Speaking of Atsushi's voice.. if you heard any other BUCK-TICK stuff of the period, you probably noticed something's off. This is what gave me the initial spark with this song - he's not singing in his usual manner here. Atsushi sings in a lower register - it's not his usual voice, but a deeper, more desperate-sounding variant. To me, the song is about being sinfully sure of oneself, afraid of it and enjoying it at the same time (lyrics), and the way he sings about it fits the motive. But the motive is not all there is to it, because... by some accounts, B-T were falling behind the timelines with the album production, Kurutta Taiyou being their most complex work at the time, and so they had to drag the poor Sakurai to the studio deep in the night. Allegedly, he says he remembers nothing about that session. Which would also explain the unusual way of singing. It's a bit less romantic than linking it to the lyrics and music, but it's funny.
When one thinks of punk and rock history, they usually think of the USA/UK timeline. But in other places they took a completely different evolutionary route.
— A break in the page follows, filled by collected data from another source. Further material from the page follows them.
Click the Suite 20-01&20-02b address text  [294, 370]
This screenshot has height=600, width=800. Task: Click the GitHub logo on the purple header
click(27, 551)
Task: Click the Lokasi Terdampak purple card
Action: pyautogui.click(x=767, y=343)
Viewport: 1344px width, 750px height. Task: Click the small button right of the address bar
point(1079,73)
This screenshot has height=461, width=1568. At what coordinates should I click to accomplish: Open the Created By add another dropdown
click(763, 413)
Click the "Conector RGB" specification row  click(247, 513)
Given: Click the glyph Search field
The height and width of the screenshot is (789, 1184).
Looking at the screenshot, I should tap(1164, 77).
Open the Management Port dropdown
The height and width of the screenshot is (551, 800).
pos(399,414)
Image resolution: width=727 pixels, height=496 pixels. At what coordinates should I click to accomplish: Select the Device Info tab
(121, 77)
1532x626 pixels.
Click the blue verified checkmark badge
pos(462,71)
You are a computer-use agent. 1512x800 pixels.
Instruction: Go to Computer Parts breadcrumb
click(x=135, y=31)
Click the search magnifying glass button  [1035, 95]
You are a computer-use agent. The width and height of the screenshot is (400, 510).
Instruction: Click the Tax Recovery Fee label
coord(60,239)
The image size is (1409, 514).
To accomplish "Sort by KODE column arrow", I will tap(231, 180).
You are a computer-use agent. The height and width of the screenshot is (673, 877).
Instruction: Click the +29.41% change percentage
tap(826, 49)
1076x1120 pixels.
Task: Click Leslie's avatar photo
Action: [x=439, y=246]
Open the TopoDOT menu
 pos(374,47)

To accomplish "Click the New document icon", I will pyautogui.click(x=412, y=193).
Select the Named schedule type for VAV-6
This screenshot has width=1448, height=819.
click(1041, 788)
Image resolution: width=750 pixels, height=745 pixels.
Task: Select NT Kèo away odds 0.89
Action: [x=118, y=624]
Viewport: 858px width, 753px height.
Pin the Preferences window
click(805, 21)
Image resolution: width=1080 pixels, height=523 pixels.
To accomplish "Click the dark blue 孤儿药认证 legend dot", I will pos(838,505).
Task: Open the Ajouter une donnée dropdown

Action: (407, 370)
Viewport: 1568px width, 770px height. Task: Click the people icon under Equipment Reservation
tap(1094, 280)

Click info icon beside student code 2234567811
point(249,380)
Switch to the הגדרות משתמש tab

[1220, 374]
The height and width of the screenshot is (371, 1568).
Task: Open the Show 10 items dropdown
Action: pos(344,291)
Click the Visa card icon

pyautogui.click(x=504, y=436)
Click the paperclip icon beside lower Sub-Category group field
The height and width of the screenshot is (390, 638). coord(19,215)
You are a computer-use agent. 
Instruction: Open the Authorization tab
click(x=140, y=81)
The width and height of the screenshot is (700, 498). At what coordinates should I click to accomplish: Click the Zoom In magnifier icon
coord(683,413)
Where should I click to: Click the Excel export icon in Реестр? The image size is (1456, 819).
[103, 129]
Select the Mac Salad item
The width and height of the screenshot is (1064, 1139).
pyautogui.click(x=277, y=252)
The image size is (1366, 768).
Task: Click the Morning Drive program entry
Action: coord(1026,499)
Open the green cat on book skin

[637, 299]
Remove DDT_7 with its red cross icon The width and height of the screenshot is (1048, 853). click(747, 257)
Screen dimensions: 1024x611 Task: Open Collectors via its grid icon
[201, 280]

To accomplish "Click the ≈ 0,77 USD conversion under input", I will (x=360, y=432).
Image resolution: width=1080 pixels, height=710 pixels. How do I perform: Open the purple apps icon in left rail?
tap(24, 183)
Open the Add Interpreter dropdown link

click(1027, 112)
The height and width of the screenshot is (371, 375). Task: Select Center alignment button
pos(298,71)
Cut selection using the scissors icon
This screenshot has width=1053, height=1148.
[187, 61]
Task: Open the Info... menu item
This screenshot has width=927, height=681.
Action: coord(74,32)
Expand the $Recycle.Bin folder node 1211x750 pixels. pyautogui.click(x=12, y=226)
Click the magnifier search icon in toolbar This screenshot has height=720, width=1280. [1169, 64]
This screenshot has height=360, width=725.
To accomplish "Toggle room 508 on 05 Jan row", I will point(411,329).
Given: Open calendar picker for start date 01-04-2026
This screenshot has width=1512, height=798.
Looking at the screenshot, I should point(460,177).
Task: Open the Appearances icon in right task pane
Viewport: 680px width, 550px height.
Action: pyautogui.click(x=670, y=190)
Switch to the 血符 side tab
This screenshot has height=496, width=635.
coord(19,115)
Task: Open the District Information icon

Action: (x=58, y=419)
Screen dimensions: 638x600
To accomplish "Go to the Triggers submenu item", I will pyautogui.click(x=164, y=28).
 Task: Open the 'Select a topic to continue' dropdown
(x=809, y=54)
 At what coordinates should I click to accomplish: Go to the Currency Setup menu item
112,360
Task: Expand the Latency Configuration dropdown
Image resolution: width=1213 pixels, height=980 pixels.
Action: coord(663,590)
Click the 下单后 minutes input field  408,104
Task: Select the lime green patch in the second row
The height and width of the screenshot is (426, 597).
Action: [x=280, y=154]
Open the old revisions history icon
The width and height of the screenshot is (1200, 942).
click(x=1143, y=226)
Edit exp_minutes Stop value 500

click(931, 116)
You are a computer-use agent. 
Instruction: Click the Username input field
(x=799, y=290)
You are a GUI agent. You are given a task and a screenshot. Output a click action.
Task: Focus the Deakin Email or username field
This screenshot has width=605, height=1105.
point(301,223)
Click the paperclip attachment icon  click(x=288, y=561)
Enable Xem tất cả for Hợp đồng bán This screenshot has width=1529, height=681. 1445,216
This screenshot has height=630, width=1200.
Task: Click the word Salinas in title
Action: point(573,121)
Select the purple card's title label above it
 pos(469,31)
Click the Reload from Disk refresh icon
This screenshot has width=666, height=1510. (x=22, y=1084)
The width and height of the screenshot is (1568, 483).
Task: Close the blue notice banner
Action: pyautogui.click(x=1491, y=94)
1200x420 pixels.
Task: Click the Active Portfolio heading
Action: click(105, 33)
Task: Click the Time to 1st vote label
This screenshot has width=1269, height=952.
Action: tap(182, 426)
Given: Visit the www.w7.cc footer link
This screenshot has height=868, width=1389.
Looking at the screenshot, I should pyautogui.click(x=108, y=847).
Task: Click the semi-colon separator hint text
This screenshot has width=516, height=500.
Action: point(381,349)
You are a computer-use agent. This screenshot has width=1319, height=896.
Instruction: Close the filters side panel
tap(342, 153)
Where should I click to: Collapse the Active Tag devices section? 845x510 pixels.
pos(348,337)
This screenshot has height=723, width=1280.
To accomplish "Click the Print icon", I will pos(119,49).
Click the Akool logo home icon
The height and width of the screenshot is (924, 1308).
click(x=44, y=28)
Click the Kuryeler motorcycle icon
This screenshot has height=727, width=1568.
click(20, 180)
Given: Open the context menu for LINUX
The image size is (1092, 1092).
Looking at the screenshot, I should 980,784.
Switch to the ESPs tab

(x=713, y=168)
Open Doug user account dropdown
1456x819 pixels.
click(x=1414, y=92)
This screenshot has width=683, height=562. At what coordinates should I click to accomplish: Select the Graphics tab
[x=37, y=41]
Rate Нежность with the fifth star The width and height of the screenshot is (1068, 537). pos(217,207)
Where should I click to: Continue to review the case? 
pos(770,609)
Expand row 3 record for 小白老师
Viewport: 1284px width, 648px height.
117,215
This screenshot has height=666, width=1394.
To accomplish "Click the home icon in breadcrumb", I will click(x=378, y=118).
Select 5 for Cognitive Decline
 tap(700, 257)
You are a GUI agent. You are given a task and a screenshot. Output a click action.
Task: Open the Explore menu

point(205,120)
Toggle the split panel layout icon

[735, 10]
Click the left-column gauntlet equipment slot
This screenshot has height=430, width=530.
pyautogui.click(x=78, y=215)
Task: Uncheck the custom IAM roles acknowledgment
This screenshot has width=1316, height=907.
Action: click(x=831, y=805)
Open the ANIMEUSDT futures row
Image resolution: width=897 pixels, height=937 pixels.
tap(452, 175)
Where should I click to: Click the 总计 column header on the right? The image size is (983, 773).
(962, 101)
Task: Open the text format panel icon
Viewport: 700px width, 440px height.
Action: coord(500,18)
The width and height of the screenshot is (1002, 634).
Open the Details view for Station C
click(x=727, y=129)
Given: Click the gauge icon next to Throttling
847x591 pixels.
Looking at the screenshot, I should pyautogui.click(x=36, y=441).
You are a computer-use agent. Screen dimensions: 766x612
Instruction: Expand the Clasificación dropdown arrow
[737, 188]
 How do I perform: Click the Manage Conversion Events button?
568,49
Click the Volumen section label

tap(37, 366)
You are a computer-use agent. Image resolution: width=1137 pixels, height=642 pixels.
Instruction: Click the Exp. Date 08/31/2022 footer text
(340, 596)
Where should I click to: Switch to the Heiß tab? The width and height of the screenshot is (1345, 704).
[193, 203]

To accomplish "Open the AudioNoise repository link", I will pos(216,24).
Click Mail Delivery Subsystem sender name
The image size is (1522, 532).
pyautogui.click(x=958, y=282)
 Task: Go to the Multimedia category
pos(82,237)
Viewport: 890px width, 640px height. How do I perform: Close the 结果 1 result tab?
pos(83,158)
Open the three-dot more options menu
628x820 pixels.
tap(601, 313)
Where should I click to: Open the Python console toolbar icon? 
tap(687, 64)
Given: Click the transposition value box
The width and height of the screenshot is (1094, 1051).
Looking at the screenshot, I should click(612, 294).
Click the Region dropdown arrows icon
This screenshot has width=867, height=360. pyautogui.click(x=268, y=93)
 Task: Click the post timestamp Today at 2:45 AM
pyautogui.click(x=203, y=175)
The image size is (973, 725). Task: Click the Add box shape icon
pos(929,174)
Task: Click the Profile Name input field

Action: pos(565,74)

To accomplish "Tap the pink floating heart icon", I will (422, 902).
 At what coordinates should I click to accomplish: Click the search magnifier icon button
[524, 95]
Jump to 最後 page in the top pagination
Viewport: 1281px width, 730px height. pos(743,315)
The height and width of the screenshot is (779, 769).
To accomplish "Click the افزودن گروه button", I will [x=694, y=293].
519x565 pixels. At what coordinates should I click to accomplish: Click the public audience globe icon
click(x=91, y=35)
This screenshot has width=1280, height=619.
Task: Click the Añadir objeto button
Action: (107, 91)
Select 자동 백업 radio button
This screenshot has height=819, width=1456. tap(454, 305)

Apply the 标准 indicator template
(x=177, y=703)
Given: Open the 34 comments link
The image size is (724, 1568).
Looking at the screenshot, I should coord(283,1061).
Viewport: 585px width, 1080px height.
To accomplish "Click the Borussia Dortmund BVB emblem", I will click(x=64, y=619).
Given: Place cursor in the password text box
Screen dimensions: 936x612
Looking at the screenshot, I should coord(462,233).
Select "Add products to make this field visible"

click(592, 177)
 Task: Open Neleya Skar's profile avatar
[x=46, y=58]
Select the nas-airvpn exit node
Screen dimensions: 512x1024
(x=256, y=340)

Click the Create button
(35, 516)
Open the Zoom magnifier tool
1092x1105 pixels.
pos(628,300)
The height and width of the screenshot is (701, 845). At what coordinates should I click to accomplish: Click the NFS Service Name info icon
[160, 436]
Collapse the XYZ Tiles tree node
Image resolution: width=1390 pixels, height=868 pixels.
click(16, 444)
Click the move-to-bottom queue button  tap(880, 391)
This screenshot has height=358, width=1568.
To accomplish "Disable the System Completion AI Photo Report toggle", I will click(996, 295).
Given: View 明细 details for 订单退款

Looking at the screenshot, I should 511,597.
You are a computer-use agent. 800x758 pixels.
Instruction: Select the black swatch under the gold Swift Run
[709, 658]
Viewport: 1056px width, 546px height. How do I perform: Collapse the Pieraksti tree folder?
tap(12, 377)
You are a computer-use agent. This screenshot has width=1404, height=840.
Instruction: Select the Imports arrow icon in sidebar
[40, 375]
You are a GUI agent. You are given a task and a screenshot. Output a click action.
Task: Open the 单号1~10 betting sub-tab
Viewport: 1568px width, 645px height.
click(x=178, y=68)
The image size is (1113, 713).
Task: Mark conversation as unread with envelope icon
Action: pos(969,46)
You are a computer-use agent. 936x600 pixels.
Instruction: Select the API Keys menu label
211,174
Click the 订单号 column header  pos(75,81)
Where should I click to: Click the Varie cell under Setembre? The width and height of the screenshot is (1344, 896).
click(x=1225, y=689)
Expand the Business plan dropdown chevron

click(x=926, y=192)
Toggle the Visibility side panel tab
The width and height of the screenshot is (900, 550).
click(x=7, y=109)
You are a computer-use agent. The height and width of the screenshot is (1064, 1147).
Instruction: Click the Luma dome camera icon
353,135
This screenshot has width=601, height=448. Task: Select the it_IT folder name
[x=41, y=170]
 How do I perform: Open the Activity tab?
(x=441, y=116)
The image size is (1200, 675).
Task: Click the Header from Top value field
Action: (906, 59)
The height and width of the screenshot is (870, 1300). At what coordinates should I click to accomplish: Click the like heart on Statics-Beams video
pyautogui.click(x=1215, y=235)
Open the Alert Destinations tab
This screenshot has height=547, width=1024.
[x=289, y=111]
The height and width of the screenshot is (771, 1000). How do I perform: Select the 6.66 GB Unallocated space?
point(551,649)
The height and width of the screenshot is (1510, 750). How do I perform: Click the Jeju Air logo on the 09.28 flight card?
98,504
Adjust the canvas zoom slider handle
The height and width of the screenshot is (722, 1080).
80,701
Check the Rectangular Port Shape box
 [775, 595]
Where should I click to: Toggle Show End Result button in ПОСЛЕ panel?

I myself am from one such place where local punk and rock scenes took their own twists and turns, resulting in something that sounds familiar to the so-called "classics" (so, USA/UK), but also is completely different. Same thing is applicable to Japan's visual kei and rock scene to an even bigger degree. B-T were a very unique blend of rock and punk in 80s and early 90s, and "Machine" is very appealing in how it pretends to be your usual punk-rock song, but the more you relisten, the more you feel it as its own thing. The vocals are soaked in a mixture of hope, dread and mania, the guitar leads are airy and romantic, and the song is full of weird electronic noises and unexpected turns. The tonality the intro chords set the song into is instantly broken and modulated somewhere else, the chorus is followed by an unprompted atonal sinister breakdown. The song is built on familiar punk-rock movements, but it reconstructs them into something that the heart tracks completely differently. "What I believe in isn’t God, It’s just the smell of my boiling blood"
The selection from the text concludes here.